Est-ce la familiarité de Bernanos avec la sensibilité latino-américaine ? Sont-ce les liens qui l’attachaient aux lecteurs brésiliens ? Est-ce son intérêt pour saint François, le « Poverello » d’Assise ? Je ne saurais dire. Disons que l’on est troublé par une concordance de cœur entre les paroles du nouveau pape et celles du signataire des Grands Cimetières sous la lune. Je ne prendrai que trois exemples très actuels.
Concernant les pauvres, Bernanos, qui aura vécu chichement toute sa vie, n’hésite pas à dire et redire que « les pauvres ont le secret de l’espérance ». Quant à ce qu’il appelle – déjà – le « règne de l’argent », il s’écrie, en 1944, qu’il correspond au « règne des vieux », qu’il est « la condamnation de l’esprit de jeunesse ». Sur sa propre pauvreté, lui, le père de six enfants, il n’hésite pas à écrire : « La pauvreté m’a toujours comblé de ses bienfaits. C’est pour sa charité que je l’aime, sa tendre prévoyance. »
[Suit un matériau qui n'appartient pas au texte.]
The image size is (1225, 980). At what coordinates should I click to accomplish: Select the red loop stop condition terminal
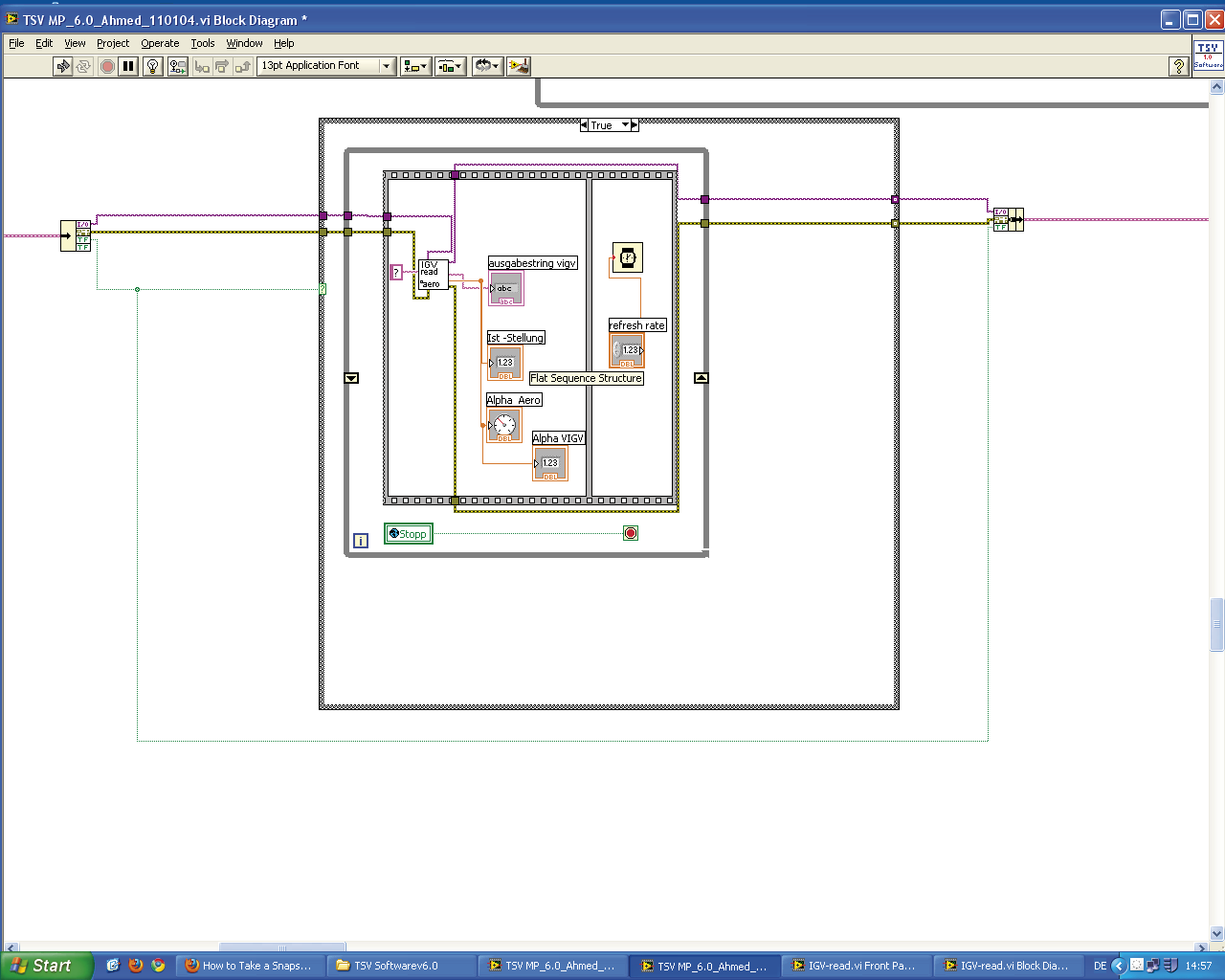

Sur l’esprit d’enfance et sur la joie qui s’y rattache, Bernanos est intarissable. Dans un discours prononcé en janvier 1942, il trouve cette formule : « Tout ce qui a été fait de grand au cours de l’histoire pourrait se définir en ces termes : un rêve d’enfant réalisé dans l’âge mur. » Un autre jour, sur le « journal » d’une jeune fille brésilienne qui lui en avait fait la demande, il écrit « Restez fidèle à l’enfance ! Ne devenez jamais une grande personne. Il y a un complot des grandes personnes contre l’enfance, et il suffit de lire l’Évangile pour s’en rendre compte. » À ses yeux, l’esprit d’enfance et la joie sont l’essence même du christianisme. La tristesse, au contraire, lui semble « le plus grand vice du monde ». Il ajoute à son sujet : « La tristesse n’est pas chrétienne. Les chrétiens tristes sont des imposteurs. »
Quant aux prélats cérémonieux, aux docteurs et aux « prêcheurs », c’est peu de dire qu’ils l’assomment, comme l’exaspèrent « les fausses grandeurs », y compris celles de l’Église. Il évoque souvent la chrétienté médiévale, « ce temps fraternel » où « les prêtres eux-mêmes parlaient bonnement aux fidèles, ne dédaignaient pas, le cas échéant, de rire avec eux ». L’Évangile, alors, était « prêché sur les routes, dans les granges, à la table d’amis fidèles, après un repas familier ».
Après s’être écrié que le monde avait besoin de tendresse, Bernanos est convaincu qu’un jour viendra où il donnera toute sa puissance et son or « pour un peu de clairvoyance et de douce pitié ». Son espérance est la nôtre.